The randomization of the patients resulted in two similar groups. The overall vaginal delivery rate for the patients in both groups was seventy-four percent. Factors determined to be associated with vaginal birth in a trial of labor included age under forty, prior history of vaginal birth, indication other than failure to progress for first cesarean, cervical effacement greater than 75% on admission, and cervical dilation four centimeters or greater on admission. A summary of the weighted scoring system follows:
1 Age under 40 2 points 2 Prior vaginal birth: before and after cesarean 4 points after first cesarean 2 points before first cesarean 1 point none 0 points 3 Reason for first cesarean other than FTP 1 point 4 Admit effacement: >75% 2 points 25-75% 1 point < 25% 0 points 5 Admit dilation 4 cm or more 1 point In the score testing group, a score of 0-2 was associated with a 49% chance of vaginal delivery, whereas, a score of 8-10 was associated with a 95% chance of vaginal delivery.
The authors concluded that the scoring system has utility in counseling a patient in labor who has become unsure of her commitment to proceed. In a patient with a fifty percent chance of delivering vaginally, the information may sway her to repeat cesarean. Alternatively, if she is given a greater than ninety percent chance of delivering vaginally, she may encouraged to continue her trial of labor.
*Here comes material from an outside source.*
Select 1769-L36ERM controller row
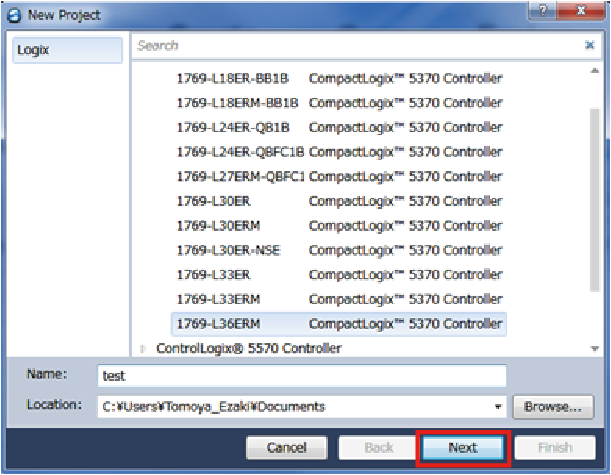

This study is interesting in its design. It is hard to determine how to classify a prospectively collected set of datapoints that is then examined retrospectively in a randomized fashion. However, the approach appears valid to this reviewer. The significance of the conclusions, does leave much to be desired. An ideal scoring system would result in low scores for those destined to fail a trial of labor and high scores for those likely to succeed. This is not the case. Those patients with low scores had a fifty percent chance of delivering, likely due to the fact that they are a heterogenous group. Within this group are the fifty percent almost certainly destined to have higher scores next time they are in labor. The reliance on prior delivery prevents any woman in her second pregnancy from scoring higher than six. Of the five-thousand patients in the study, only two hundred thirty, around five percent, would have achieved a score so low as to result in a "dismal" fifty percent chance of delivering vaginally. It would be interesting to study those women and query if they felt that a fifty percent chance of delivering would dissuade them from their chosen course. The ideal scoring system would also be able to be calculated prior to labor. If we could score patients in the late second and early third trimester the issue of trial of labor could be decided in the most appropriate place, the office. Unfortunately, this probably will never come to fruition. The fact that four of the five criteria for the scoring system are related to prior and current labor is logical. Even the most junior obstetrician knows that the chance of delivery is an almost certainty for the multipara in labor with a high bishop score.